Selected passage:

R Cardan*, R Popple , H Smith , J Fiveash , The University of Alabama at Birmingham, Birmingham, AL


SU-F-T-101 (Sunday, July 31, 2016) 3:00 PM - 6:00 PM Room: Exhibit Hall

To elucidate realistic clinical treatment planning workload and timelines to improve understanding for patients, payers, and other institutions involved in radiotherapy processes.

A web based tool was developed using Oracle Express (Oracle Corp, Redwood City, California) which allowed communication between the physicians and staff about the current state of the patient plan. For 6 years, all patient courses were logged and time-stamped in 22 discreet steps which detailed start and stop times for simulation, contouring, and treatment planning tasks. This data was combined with the treatment planning database (TPDB) using the Eclipse Scripting API (Varian Medical Systems, Palo Alto, CA) to cross-identify plans between the two systems. This time data was analyzed across our dosimetry staff and treatment modality.

In 6 years, 110,477 patient statuses were time-logged for 9683 courses of treatment using our internal software. The courses contained 8305 unique patients who were binned into one of 11 diagnosis site categories. 8253 courses could be reconciled against the TPDB using timestamp data from patient statuses. The average planning volume per dosimetrist was 375.8 ± 142.4 plans per year with the average number of planning revisions per dosimetrist of 71.0 ± 27.1 plans per year. The median treatment planning times by modality ranged from to 48.3 hours for IMRT plans 5 fields or less to 119.6 hours for IMRT with 8 or more fields. Two arc VMAT, three arc VMAT, and 3D plans median times were 89.1 hours, 113.8 hours, and 50.9 hours respectively.

Task to carry out:
Print the passage from the text about treatment planning workload, from "To elucidate realistic" up to and including "in radiotherapy processes.". Rely only on the text about treatment planning workload, not on the entries.

Stored data entries:
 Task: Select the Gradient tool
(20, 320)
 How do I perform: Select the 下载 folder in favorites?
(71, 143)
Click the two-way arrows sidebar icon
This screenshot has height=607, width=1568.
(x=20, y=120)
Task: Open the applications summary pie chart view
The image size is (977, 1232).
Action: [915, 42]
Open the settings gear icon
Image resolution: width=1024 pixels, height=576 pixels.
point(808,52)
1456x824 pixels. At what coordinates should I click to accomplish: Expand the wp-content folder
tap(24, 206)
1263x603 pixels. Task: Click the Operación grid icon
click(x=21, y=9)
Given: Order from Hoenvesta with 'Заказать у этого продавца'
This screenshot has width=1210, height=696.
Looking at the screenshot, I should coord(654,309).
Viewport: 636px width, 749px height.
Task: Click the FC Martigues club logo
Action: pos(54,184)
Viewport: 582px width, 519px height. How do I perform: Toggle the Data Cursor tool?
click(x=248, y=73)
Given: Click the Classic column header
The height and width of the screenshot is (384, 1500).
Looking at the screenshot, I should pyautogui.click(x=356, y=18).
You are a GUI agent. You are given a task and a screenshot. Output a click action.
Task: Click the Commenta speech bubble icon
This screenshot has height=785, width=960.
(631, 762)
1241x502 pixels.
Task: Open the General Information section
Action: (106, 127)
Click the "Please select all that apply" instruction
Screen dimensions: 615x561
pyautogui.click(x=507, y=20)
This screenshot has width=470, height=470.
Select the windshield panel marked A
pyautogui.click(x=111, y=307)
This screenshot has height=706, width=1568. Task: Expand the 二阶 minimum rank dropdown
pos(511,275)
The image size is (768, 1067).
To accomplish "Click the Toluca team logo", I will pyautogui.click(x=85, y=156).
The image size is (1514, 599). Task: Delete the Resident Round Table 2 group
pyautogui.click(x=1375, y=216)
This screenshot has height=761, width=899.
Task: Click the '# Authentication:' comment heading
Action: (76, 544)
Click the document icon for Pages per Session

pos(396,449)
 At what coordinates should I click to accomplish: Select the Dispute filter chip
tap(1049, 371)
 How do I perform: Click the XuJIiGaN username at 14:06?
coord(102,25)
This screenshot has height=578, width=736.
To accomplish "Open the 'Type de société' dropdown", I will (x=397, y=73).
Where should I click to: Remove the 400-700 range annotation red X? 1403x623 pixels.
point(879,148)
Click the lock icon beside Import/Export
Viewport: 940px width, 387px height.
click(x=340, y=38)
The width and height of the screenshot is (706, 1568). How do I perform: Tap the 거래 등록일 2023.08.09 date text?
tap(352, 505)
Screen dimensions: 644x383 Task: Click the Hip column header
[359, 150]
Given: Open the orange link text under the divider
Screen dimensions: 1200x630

Response:
To elucidate realistic clinical treatment planning workload and timelines to improve understanding for patients, payers, and other institutions involved in radiotherapy processes.